◆ **SEITENAUSZUG**
* * * * * * * * *

Es habe durch die Preissteigerungen bei den Energiekosten viele Fälle gegeben, bei denen auch die Verbraucher an ihre Grenze gekommen seien, vor allem finanziell. Dass ausgerechnet in dieser Zeit die Energieversorger für ihre Kunden nicht oder schlecht erreichbar sind, sei dramatisch, so Eilers. „Wenn man eine Abschlagzahlung reduzieren muss, um über den Monat zu kommen oder eine Lastschrift geplatzt ist, weil das Konto leer war, dann hat es nicht Zeit bis später“, findet sie. Solche Anliegen müssten gleich geklärt werden. „Stattdessen läuft eine Bandansage, dass die Mitarbeiter aufgrund der aktuellen Krise und der Menge der Anfragen nicht erreichbar seien.“

Siebenfache Preissteigerung bei Abschlagszahlungen

Unter den extremen Fällen bei den von ihr untersuchten Preissteigerungen auf der Energierechnung seien Energieversorger gewesen, die bis zu fünfmal mehr von ihren Kunden haben wollten. „In einem Fall wurde der Abschlag sogar um das Siebenfache erhöht“, so Mareke Eilers. Was sie dann machen kann? Die Rechnung prüfen, schauen, ob der Versorger die Preissteigerung überhaupt ordnungsgemäß angekündigt hat und sie somit rechtens ist. Zur Not gibt es Tipps für die Suche nach einem günstigeren Anbieter. „Auch wenn das in der Krise nicht immer leicht war“, gibt sie zu.

Ein weiteres Phänomen seien verspätete Abrechnungen und verzögerte Rückzahlungen von zu viel geleisteten Abschlagszahlungen seitens der Energieversorger. „Noch immer warten einige Verbraucher auf die Abrechnungen aus dem letzten Jahr“, so Eilers. Ähnlich zäh gehe es bei den Rückerstattungen zu. Einen extremen Fall habe sie in Verbindung mit dem Anbieter Vattenfall auf dem Tisch gehabt. Nach einem Todesfall habe die Ehefrau monatelang auf die ihr zustehende Rückzahlung warten müssen. „Sie wurde ständig vertröstet und immer wieder wurden neue Unterlagen gefordert, obwohl die Kundin alles Notwendige bereits eingereicht hatte“, so die Beraterin. Ein extremer Fall, der ein zähes, aber gutes Ende fand.

* * * * * * * * *

◆ **EINGABEDATEN**
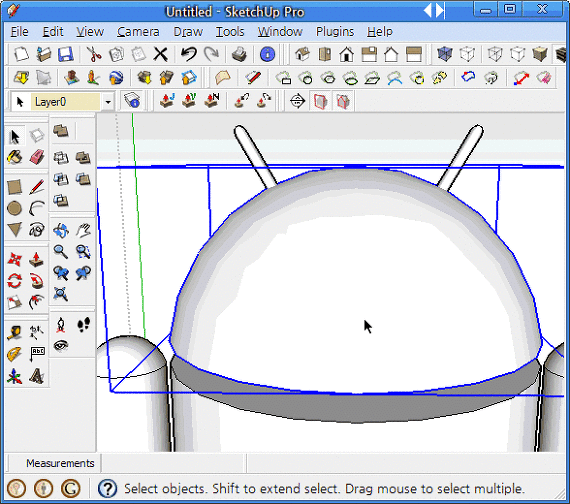Click the Measurements input field
The width and height of the screenshot is (570, 504).
point(174,463)
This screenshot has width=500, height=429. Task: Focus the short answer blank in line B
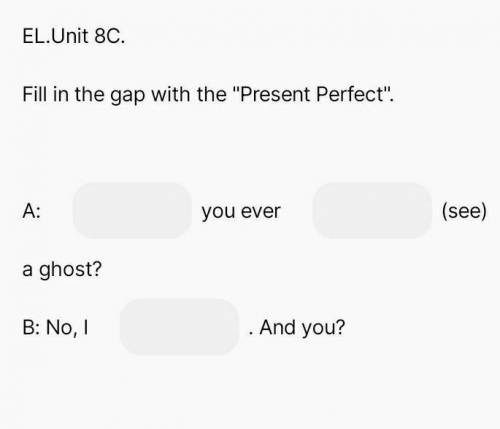coord(180,327)
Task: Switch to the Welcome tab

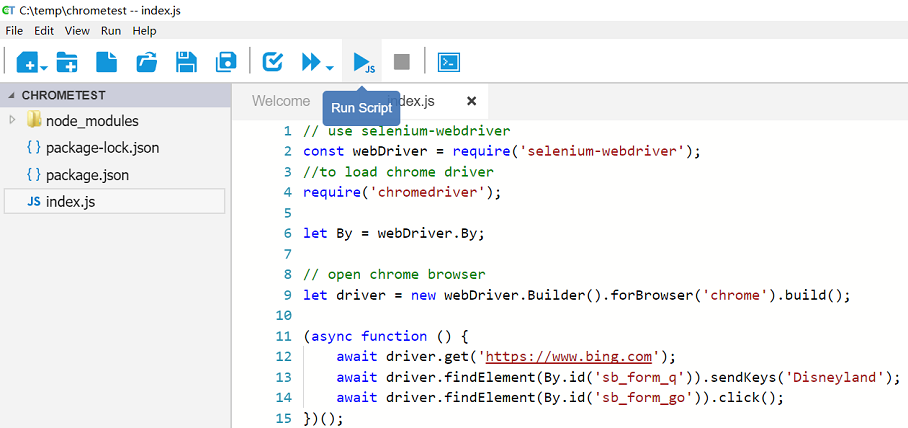Action: (x=280, y=101)
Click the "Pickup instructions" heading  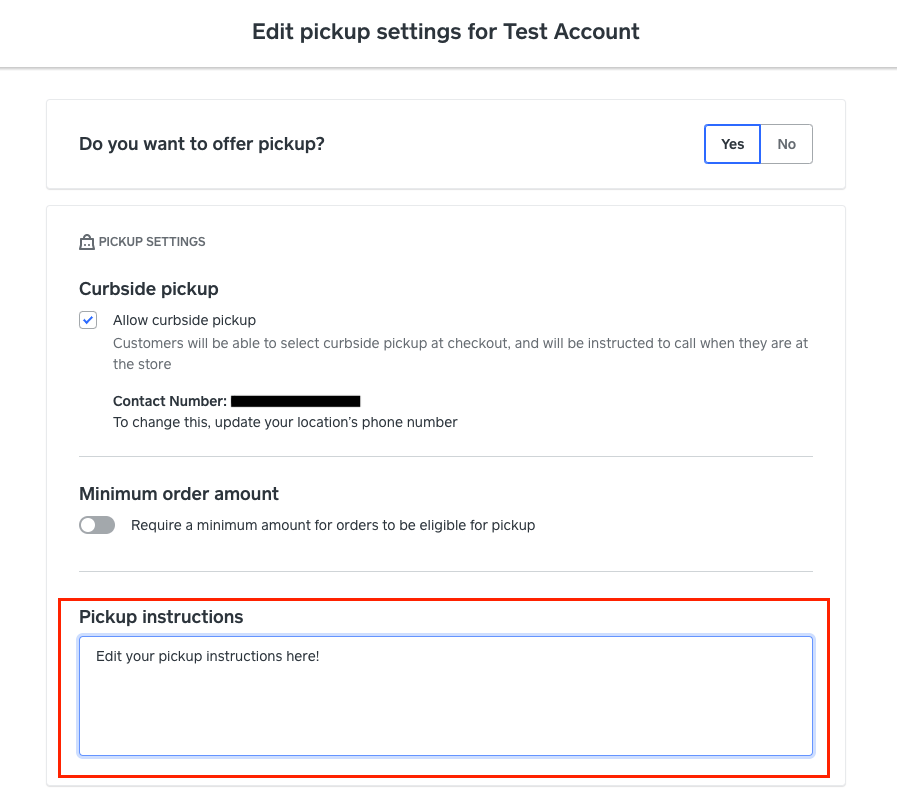pos(161,617)
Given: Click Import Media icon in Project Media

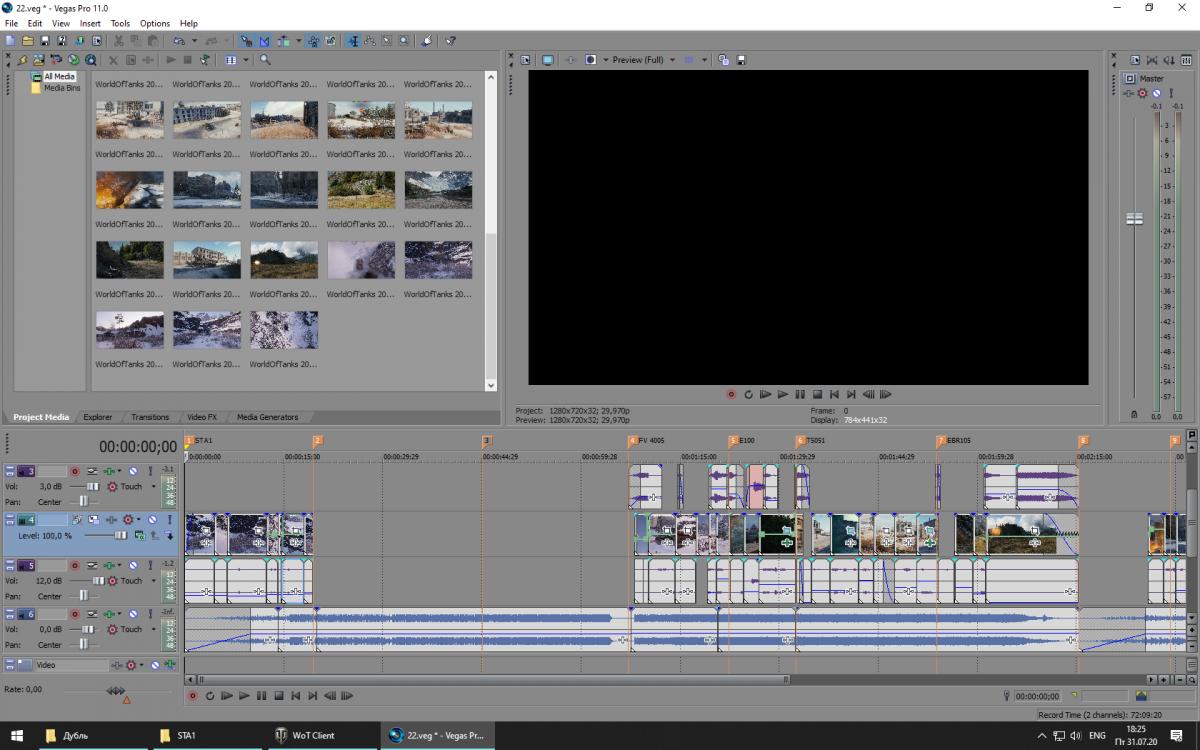Looking at the screenshot, I should pyautogui.click(x=38, y=60).
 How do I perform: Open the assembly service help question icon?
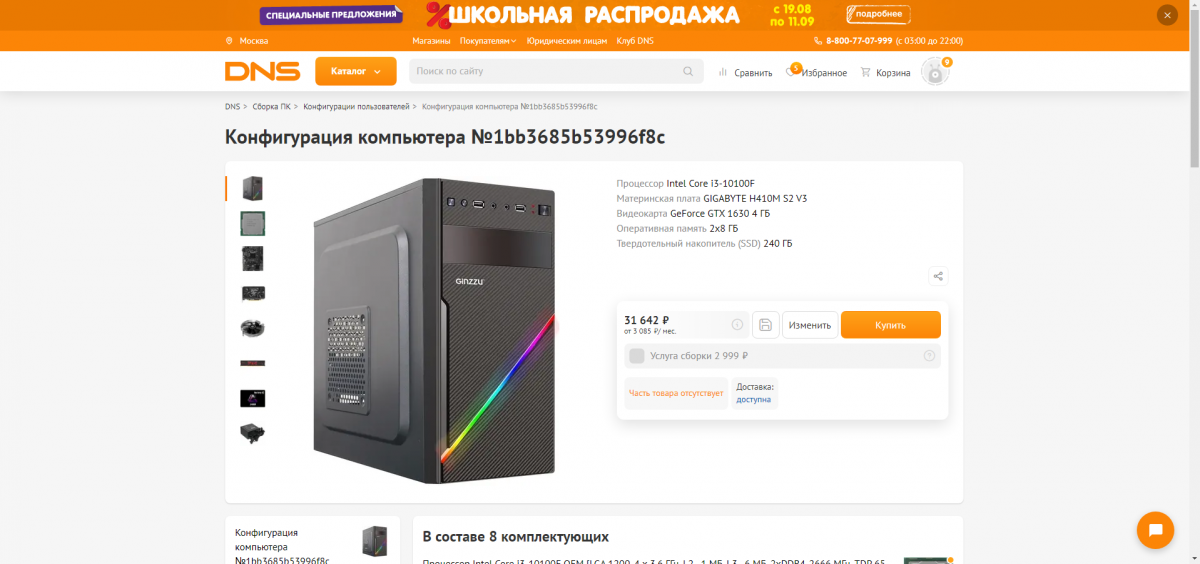pyautogui.click(x=929, y=356)
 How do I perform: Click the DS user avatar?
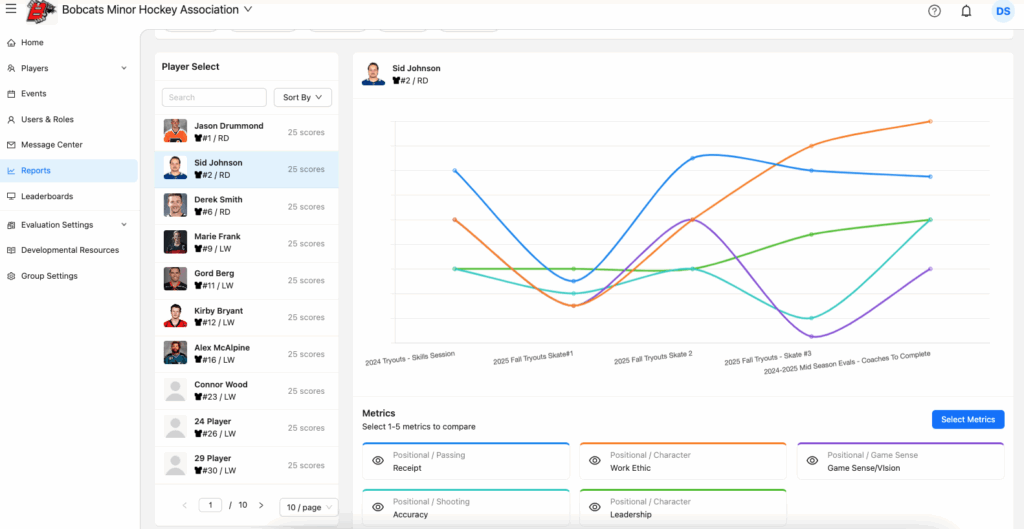(x=1001, y=11)
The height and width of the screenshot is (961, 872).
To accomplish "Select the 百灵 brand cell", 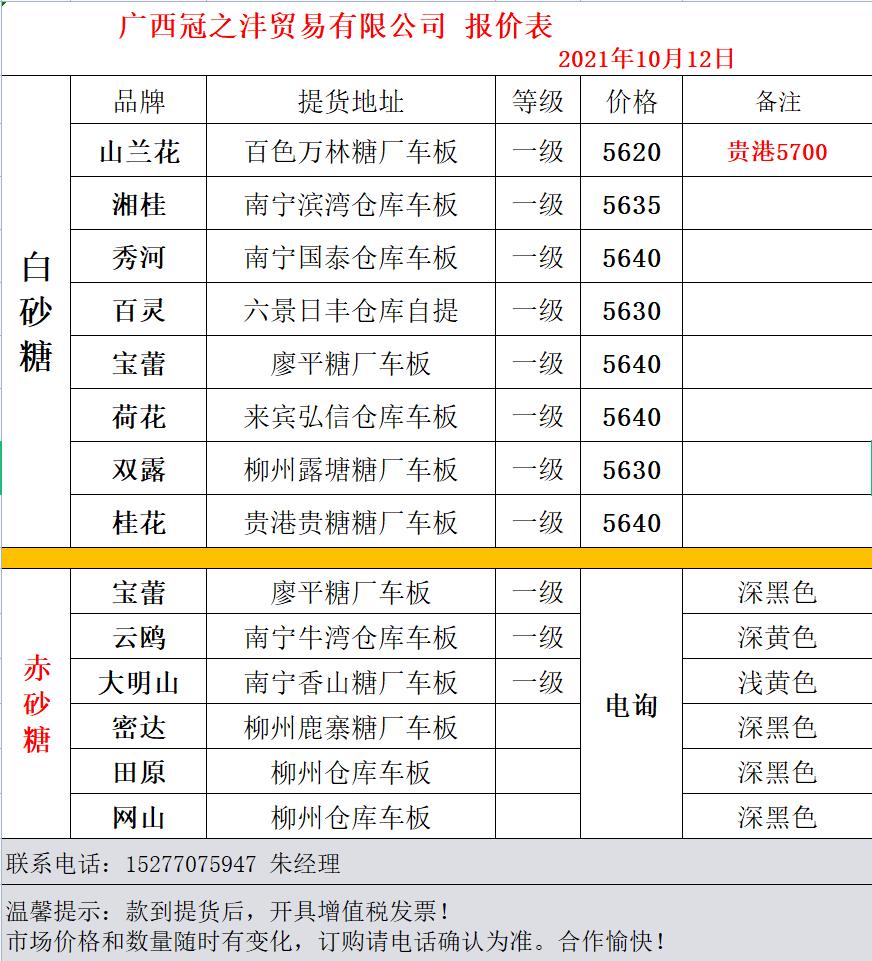I will (x=138, y=311).

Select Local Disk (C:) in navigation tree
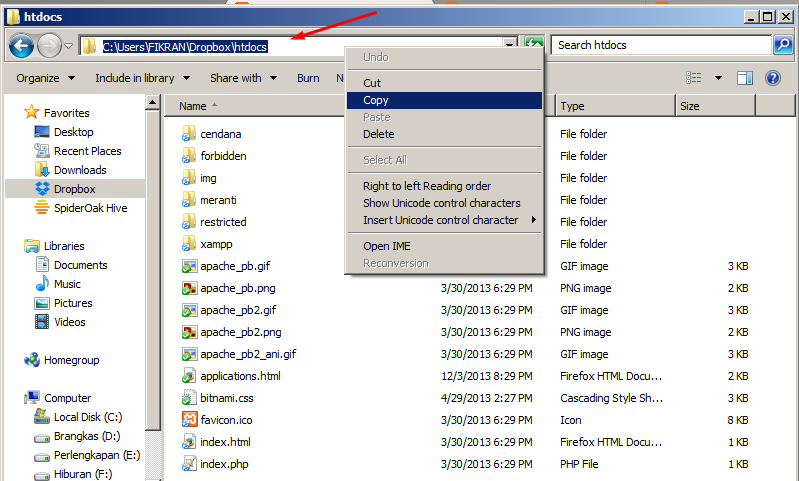pyautogui.click(x=87, y=417)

* * * * * * * * *

◆ **ARBEITSAUFTRÄGE**
A – Zitieren Sie aus dem Seitenauszug über die Energiekosten wörtlich den Abschnitt, der mit den Worten „Ein weiteres Phänomen“ anfängt und mit „gutes Ende fand.“ schließt.
B – Beantworten Sie anhand des Seitenauszugs über die Energiekosten diese Fragen:
(i) Um das Wievielfache wurde der Abschlag in einem Fall erhöht?
(ii) Worauf warten laut Eilers noch immer einige Verbraucher?
(iii) Mit welchem Anbieter stand der extreme Fall der verzögerten Rückzahlung in Verbindung?
C – Schreiben Sie den Seitenauszug über die Energiekosten ab der Stelle weiter, an der er aufhört.

◆ **ERGEBNISSE JE AUFGABE**
A –
Ein weiteres Phänomen seien verspätete Abrechnungen und verzögerte Rückzahlungen von zu viel geleisteten Abschlagszahlungen seitens der Energieversorger. „Noch immer warten einige Verbraucher auf die Abrechnungen aus dem letzten Jahr“, so Eilers. Ähnlich zäh gehe es bei den Rückerstattungen zu. Einen extremen Fall habe sie in Verbindung mit dem Anbieter Vattenfall auf dem Tisch gehabt. Nach einem Todesfall habe die Ehefrau monatelang auf die ihr zustehende Rückzahlung warten müssen. „Sie wurde ständig vertröstet und immer wieder wurden neue Unterlagen gefordert, obwohl die Kundin alles Notwendige bereits eingereicht hatte“, so die Beraterin. Ein extremer Fall, der ein zähes, aber gutes Ende fand.

B –
(i) Um das Siebenfache.
(ii) Auf die Abrechnungen aus dem letzten Jahr.
(iii) Mit Vattenfall.

C –
Energiesparen stand hoch im Kurs

Auch Energie zu sparen war bei den Verbrauchern ein wichtiges Thema. „Seit der Energiekrise bin ich über Monate ausgebucht“, sagt Energieberater Holger Glaus. Wenn er für die Verbraucherzentrale im Einsatz ist, versucht er, eine Wartezeit von zwei Wochen nicht zu überschreiten, aber die Nachfrage sei einfach sehr groß. „Am häufigsten geht es darum, ob die alte Gasheizung durch eine Wärmepumpe ersetzt werden kann und wie sich der Strom- und Gasverbrauch am besten reduzieren lässt“, so Glaus.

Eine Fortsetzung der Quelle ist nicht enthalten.